Si necesitas una lista corta de criterios prácticos, estos ocho suelen decidir mejor que cualquier ficha técnica. Primero, distancia del ratón a tu mano dominante: un teclado ancho empuja el ratón lejos, y estirar el brazo repite carga. Segundo, apoyo de palma firme, no blando en exceso: el reposamuñecas debe sostener, no hundirse. Tercero, posibilidad de tenting o inclinación negativa para quien nota pronación en antebrazos.
Cuarto, anchura real del teclado en tu mesa: mide antes de comprar. Quinto, distribución del teclado numérico si lo usas a diario; modelos sin numpad liberan espacio para el ratón. Sexto, tipo de conexión: Bluetooth o receptor dedicado, y compatibilidad con tu sistema. Séptimo, compatibilidad con software de atajos si dependes de teclas función o macros. Y octavo, calidad del reposamuñecas: si se hunde, no sostiene.
Para comparar con criterio, conviene mirar cuatro aspectos y no perderse en detalles menores. Primero, postura de muñeca: el K860 y el Wave Keys lo resuelven con apoyo continuo y geometría fija; el Freestyle2 lo hace bien si añades tenting. Segundo, ajuste de hombros: el Freestyle2 gana porque separa módulos; los Logitech son más centrados por diseño.
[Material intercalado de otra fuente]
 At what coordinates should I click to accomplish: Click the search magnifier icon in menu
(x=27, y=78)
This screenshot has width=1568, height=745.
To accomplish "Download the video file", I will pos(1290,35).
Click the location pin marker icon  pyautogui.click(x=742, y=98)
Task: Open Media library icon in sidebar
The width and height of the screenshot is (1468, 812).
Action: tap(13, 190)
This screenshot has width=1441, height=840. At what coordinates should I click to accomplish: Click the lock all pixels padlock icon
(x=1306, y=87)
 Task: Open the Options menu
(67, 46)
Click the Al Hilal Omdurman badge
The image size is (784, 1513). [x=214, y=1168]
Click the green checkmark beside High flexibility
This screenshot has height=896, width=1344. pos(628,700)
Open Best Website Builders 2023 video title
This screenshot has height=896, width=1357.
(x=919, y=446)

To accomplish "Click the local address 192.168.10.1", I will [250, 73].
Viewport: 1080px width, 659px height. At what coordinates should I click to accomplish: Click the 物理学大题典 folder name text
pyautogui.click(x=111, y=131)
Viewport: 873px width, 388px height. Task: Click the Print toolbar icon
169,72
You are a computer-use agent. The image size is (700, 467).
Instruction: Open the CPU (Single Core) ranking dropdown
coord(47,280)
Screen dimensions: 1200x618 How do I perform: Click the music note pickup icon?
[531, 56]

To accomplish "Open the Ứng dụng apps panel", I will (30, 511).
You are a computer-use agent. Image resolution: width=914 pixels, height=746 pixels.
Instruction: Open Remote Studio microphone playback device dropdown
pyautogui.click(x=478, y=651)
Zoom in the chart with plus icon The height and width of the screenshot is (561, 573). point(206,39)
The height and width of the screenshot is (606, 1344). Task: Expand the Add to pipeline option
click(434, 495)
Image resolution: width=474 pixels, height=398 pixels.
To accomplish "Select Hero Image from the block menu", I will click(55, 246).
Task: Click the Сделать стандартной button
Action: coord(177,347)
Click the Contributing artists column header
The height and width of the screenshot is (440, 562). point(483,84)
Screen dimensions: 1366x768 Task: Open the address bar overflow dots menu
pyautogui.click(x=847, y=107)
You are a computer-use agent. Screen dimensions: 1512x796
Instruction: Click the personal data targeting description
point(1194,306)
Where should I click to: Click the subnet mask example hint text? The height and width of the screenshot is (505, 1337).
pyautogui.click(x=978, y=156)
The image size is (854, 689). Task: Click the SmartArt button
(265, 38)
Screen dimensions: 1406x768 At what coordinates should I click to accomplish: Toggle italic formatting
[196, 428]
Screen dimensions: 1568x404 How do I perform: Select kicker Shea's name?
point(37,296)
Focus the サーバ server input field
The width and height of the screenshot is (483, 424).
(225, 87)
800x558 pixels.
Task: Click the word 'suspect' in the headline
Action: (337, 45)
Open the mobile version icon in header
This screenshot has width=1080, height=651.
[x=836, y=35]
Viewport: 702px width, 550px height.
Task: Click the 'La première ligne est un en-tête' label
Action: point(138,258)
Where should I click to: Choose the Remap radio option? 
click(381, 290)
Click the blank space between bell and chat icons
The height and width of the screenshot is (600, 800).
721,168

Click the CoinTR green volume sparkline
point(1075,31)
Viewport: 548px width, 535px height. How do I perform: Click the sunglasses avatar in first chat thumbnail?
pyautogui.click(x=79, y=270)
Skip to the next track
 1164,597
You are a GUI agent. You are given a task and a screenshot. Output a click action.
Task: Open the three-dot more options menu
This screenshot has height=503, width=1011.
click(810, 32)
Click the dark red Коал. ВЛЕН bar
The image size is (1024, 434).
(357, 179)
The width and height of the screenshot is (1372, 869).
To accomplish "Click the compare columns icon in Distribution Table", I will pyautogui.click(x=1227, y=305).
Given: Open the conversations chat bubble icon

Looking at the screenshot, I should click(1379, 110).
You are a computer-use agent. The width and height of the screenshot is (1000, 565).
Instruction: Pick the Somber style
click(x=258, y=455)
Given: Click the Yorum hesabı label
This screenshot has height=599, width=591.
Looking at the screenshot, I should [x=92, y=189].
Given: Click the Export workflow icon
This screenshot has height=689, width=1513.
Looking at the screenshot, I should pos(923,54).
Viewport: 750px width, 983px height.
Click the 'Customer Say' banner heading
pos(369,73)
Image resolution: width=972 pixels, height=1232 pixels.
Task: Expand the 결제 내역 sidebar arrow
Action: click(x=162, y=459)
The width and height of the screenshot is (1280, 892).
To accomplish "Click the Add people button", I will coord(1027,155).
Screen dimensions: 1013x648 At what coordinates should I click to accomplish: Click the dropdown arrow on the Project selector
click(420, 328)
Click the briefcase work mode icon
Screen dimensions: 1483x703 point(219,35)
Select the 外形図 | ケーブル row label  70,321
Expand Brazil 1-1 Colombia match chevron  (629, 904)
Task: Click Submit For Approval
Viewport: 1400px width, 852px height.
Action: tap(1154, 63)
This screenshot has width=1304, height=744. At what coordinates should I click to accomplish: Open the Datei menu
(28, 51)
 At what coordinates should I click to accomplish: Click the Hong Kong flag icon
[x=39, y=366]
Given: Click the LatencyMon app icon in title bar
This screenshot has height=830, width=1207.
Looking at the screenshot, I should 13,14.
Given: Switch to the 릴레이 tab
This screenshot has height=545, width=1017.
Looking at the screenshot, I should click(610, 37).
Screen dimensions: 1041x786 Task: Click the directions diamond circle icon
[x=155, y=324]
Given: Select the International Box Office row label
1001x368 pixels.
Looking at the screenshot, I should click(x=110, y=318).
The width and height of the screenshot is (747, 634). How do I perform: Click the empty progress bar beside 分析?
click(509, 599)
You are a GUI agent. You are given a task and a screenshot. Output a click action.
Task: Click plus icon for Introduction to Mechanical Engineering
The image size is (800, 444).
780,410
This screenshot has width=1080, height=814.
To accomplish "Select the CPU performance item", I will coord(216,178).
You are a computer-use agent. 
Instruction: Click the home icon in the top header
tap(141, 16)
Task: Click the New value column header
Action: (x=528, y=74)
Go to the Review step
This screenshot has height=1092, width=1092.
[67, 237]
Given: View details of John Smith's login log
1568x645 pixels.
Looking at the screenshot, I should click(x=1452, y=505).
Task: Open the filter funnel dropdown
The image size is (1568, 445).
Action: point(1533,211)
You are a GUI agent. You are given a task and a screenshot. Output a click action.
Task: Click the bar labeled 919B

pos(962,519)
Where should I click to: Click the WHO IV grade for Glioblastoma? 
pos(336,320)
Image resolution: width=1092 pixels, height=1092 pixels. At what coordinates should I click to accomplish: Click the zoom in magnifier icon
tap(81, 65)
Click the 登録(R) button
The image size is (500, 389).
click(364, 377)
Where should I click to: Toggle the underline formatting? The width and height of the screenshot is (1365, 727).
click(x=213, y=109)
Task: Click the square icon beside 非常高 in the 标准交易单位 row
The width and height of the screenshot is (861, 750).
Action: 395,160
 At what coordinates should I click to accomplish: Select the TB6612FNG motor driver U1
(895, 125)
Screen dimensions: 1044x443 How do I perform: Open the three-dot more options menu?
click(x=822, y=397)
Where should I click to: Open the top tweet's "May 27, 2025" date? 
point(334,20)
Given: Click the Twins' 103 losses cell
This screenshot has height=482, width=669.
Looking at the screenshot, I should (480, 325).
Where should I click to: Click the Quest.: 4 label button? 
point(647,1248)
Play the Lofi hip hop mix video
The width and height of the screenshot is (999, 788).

Tercero, adaptación: el Wave Keys suele ser el más amable; el K860 es fácil si aceptas su tamaño; el Freestyle2 pide más paciencia. Cuarto, convivencia con el escritorio: con un monitor grande y un soporte, el teclado debe dejar espacio al ratón sin obligarte a estirar el brazo; aquí el tamaño del K860 puede ser un problema en mesas estrechas.